Two RCTs have shown giving fast-acting insulins SQ — one with Aspart (Novolog), another with Lispro (Humalog) — every 1 or 2 hours is safe and effective
But severely ill DKA should get a gtt and ICU.
Dosing regimens for SQ Aspart (Novolog) or Lispro (Humalog)
- Give bolus 0.3 U/kg SQ
- Follow with either 0.1 U/kg SQ every 1 hour, or 0.2 U/kg SQ every 2 hours
- Check fingerstick glucose either q1H if dosing q1H, or q2H if dosing q2H.
- When glc levels fall below 250 mg/dL: Reduce to 0.1 U/kg q2H until DKA resolves
Bicarb gtts in severe acidosis?
Bicarbonate never been shown to be useful, but in severe acidosis (pH < 6.9) gtt is recommended.
Put 100 mmols (2 amps) of bicarb in 400 mL of sterile water with 20 mEQ KCl, run over 2 hours. It's isotonic. Repeat until pH greater than 7.
What About Phosphate?
No benefit shown in phosphate repletion; aggressive repletion has caused hypocalcemia.
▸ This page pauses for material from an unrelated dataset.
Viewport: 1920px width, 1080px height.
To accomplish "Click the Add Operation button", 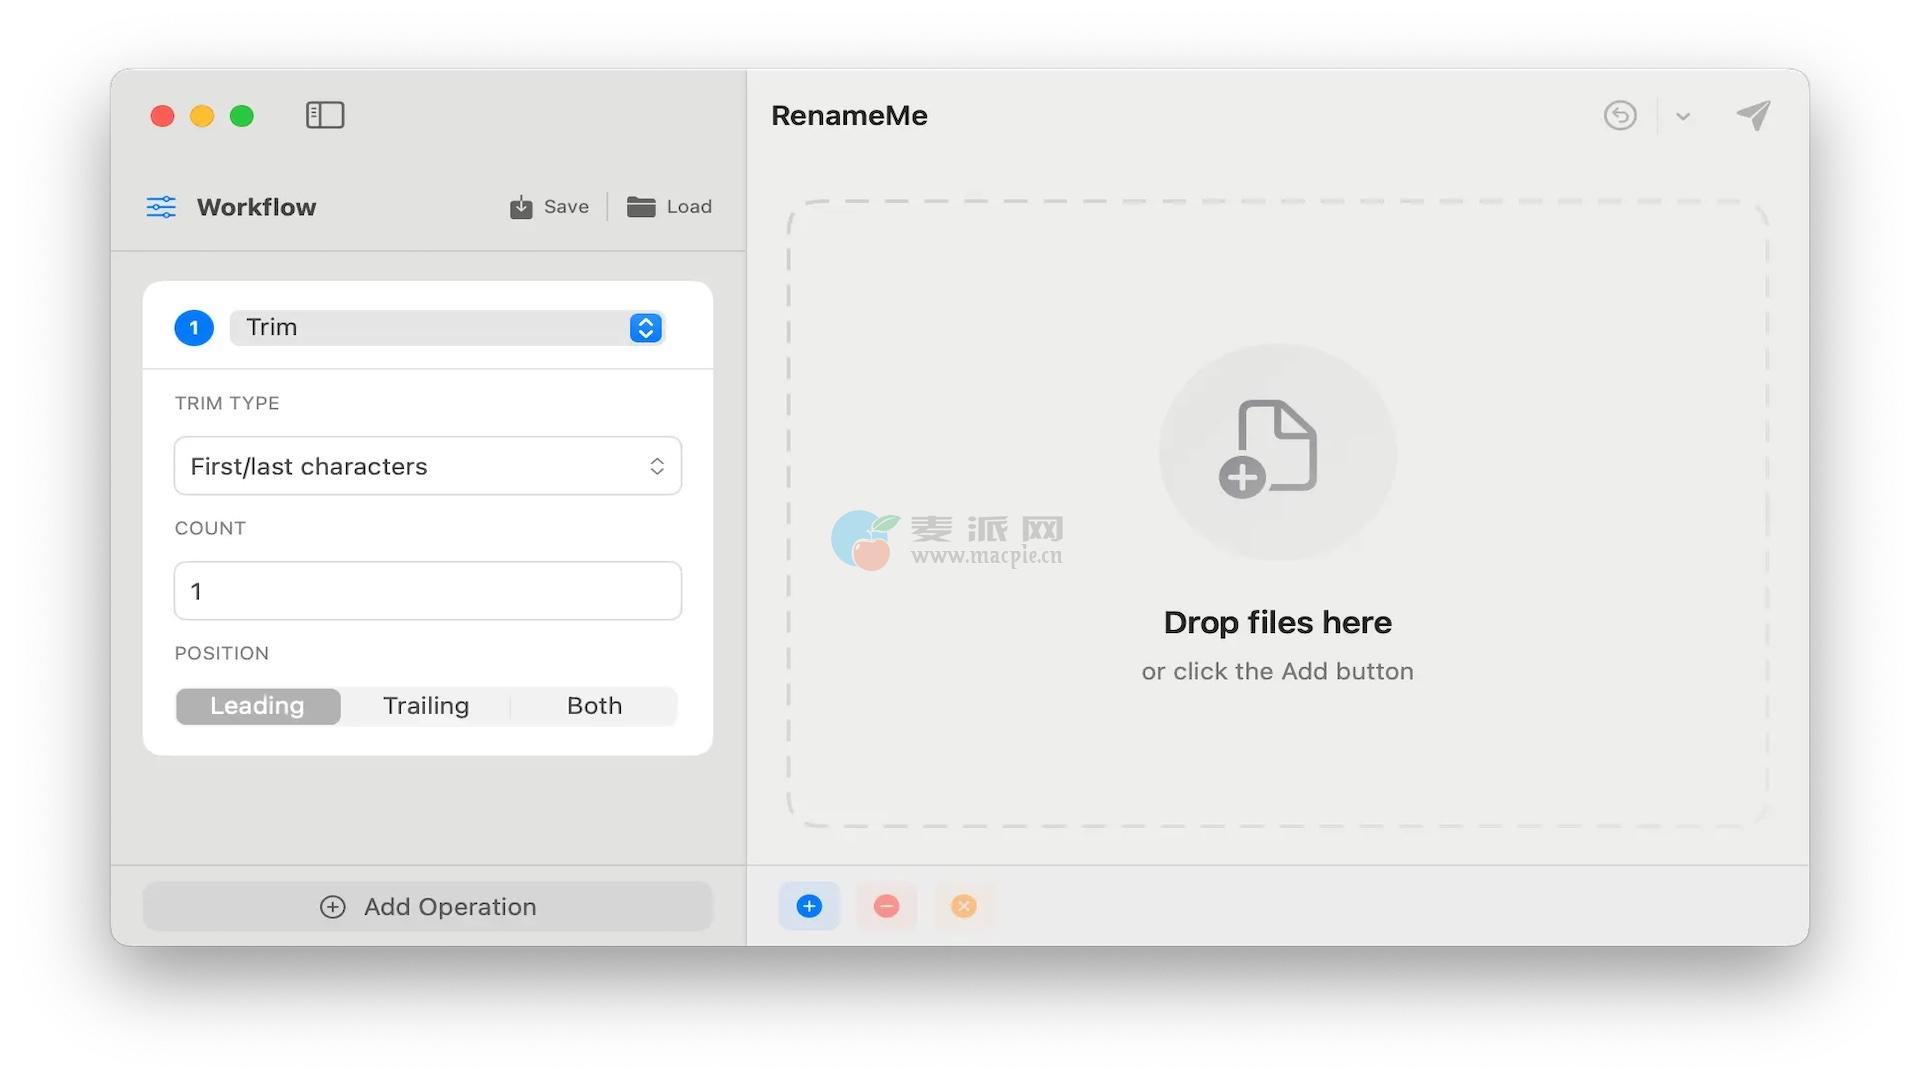I will tap(427, 906).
But replete for phosphate < 1 mg/dL, or between 1 and 2 mg/dL if any cardiopulmonary issues
Give 0.1-0.2 mmol/kg over 6 hours
10 mL of KPhos IV contains 44 mmol of K and 30 mmol of phos
Obtunded DKA Exam
[ ] EKG, CXR, abdominal imaging
[ ] palpate sinuses (rhinocerebral mucomycosis)
[ ] ears, throat
[ ] supple neck
[ ] skin head -> toe (cellulitis, Fournier's)
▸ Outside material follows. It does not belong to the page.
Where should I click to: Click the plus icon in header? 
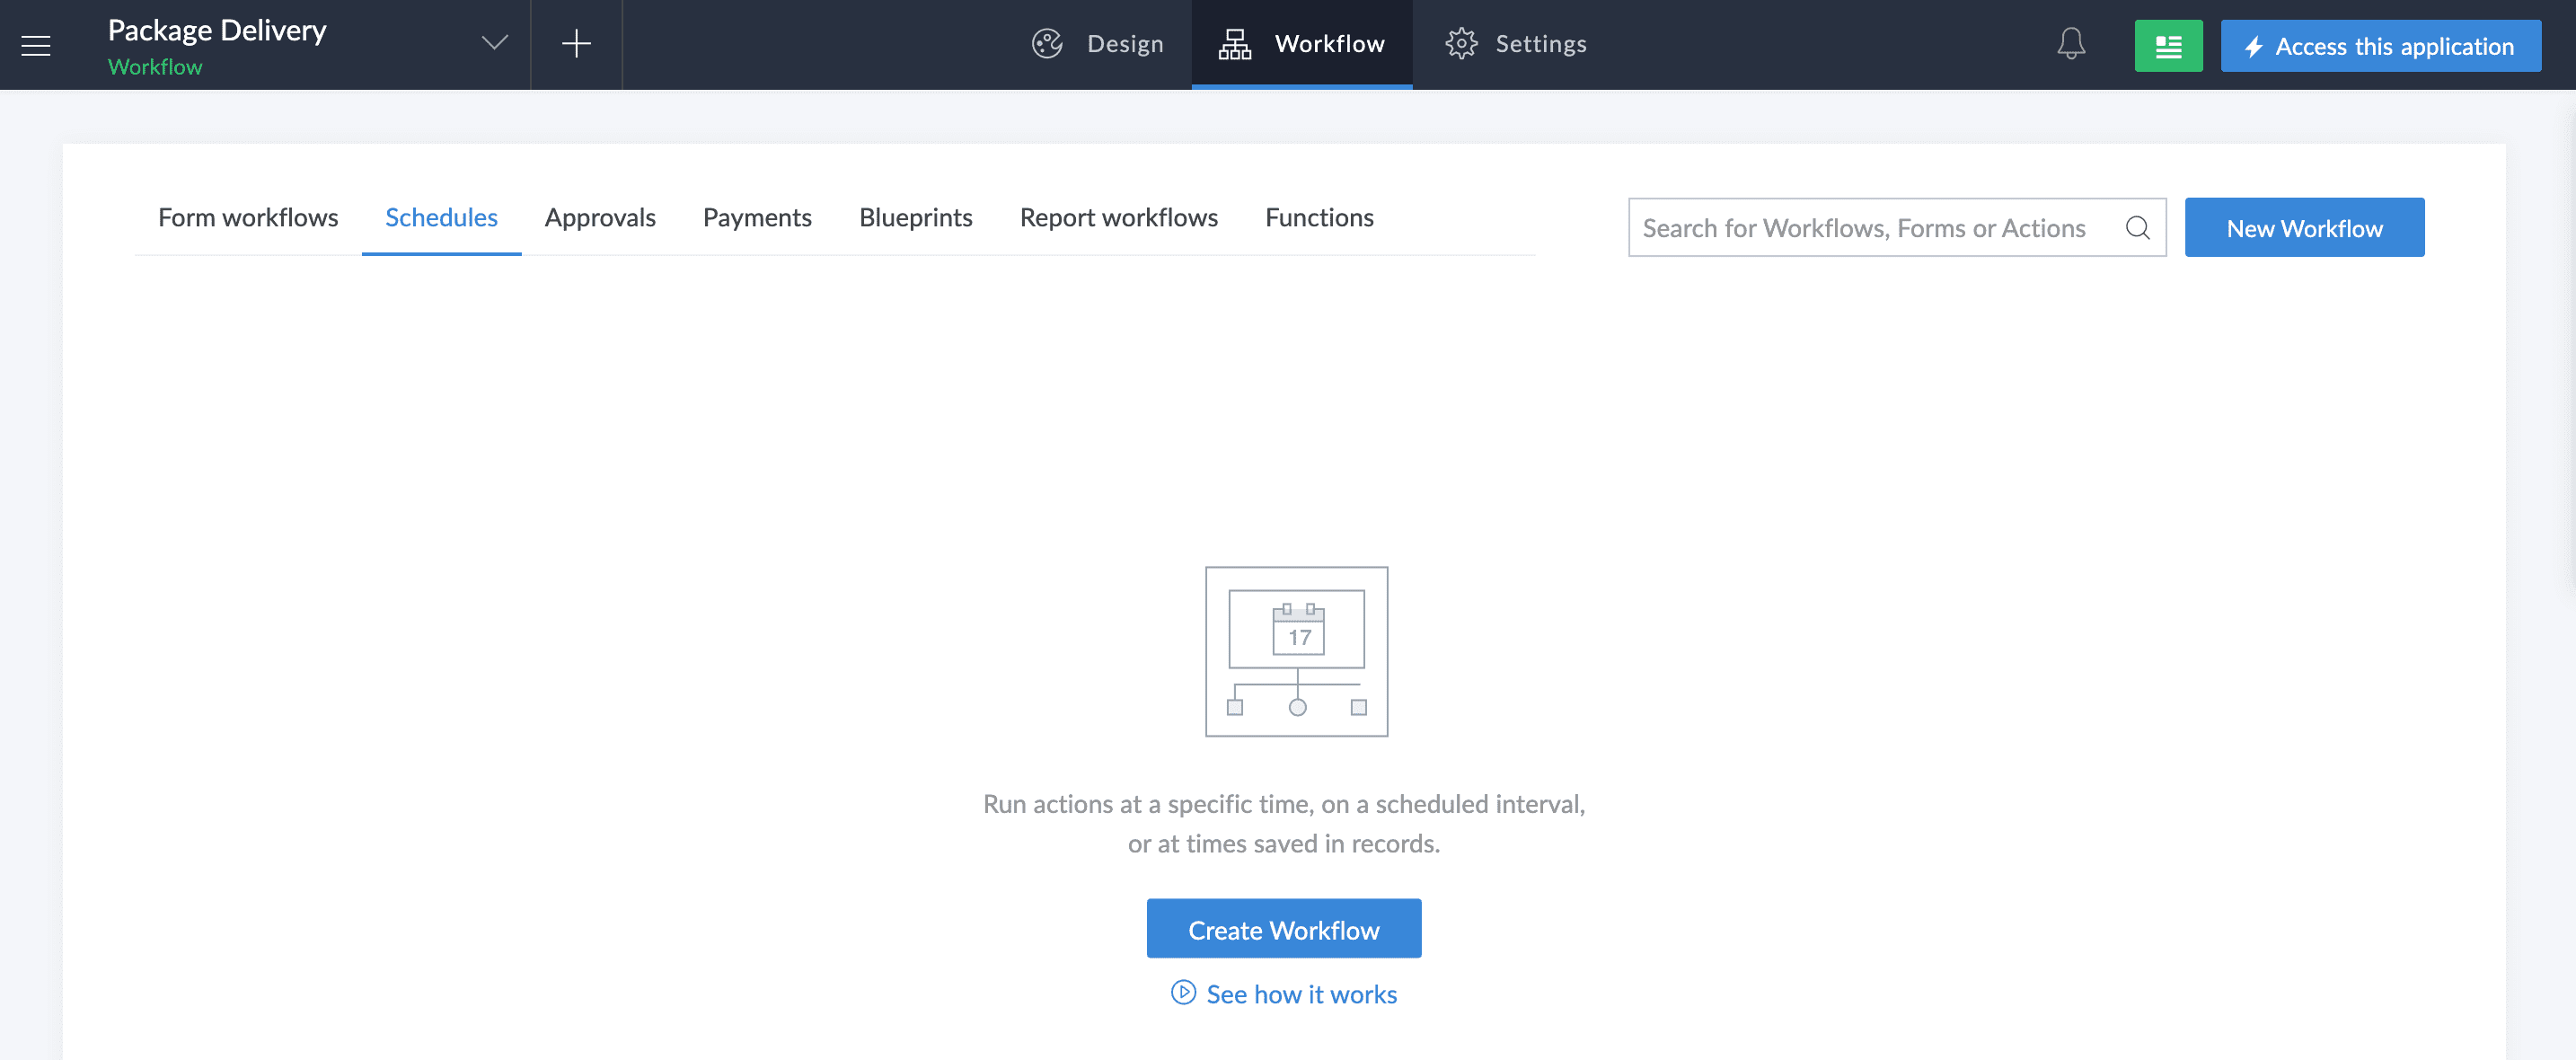tap(576, 43)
[ ] rectal (abscess, GI bleed, prostatitis)
[ ] bones & joints
Death from DKA?
1) "The underlying cause," i.e. from their sepsis or MI
2) Potassium derangements
- acidosis-driven hyperK+ early (even if overall potassium depleted);
- hypokalemia late (after fluids & insulin with forgotten K+ supplementation)
Underdeveloped world: Dehydration, cerebral edema
Normally BOHB and AcAc are present in serum in equimolar amounts.
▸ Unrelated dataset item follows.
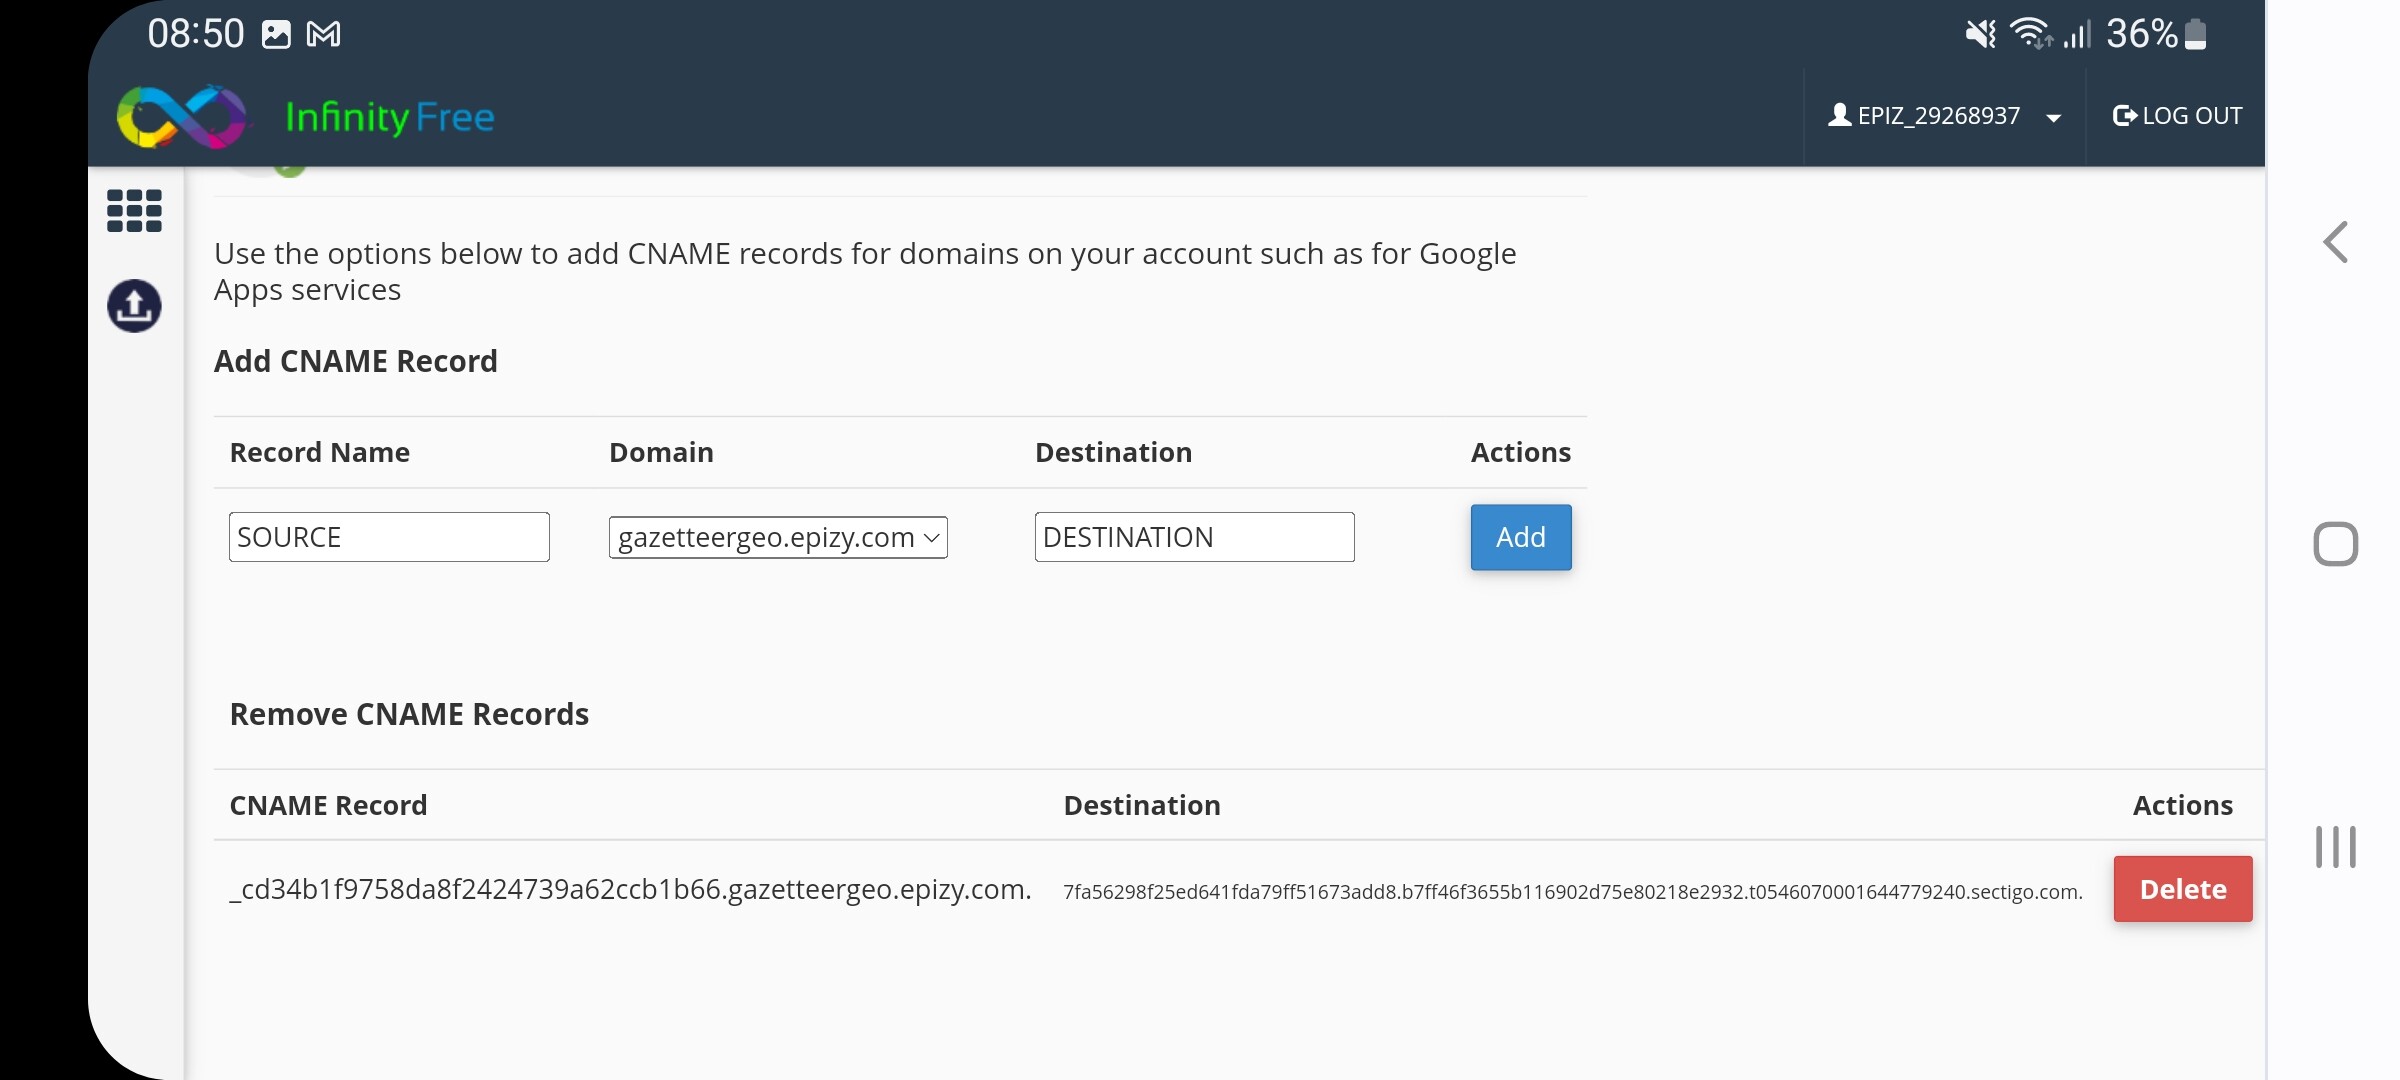Viewport: 2400px width, 1080px height.
Task: Tap the Android home button
Action: pos(2335,544)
In DKA, however, the average ratio is 3:1 (but varies all over, from 1:3 to 7:1).
None of the urine dips (which use a nitroprusside rxn and turn purple in presence of AcAc) detect BOHB.
So it is possible to be "urine ketone negative" and still have DKA.
According to the American Diabetes Association, 10% of the DKA population presents with glucose levels below 250 mg/dL. The ADA theorizes that this is sometimes from the patient taking insulin just prior to arriving at hospital, or possibly from antecedent food restriction, or possibly from something inhibiting gluconeogenesis.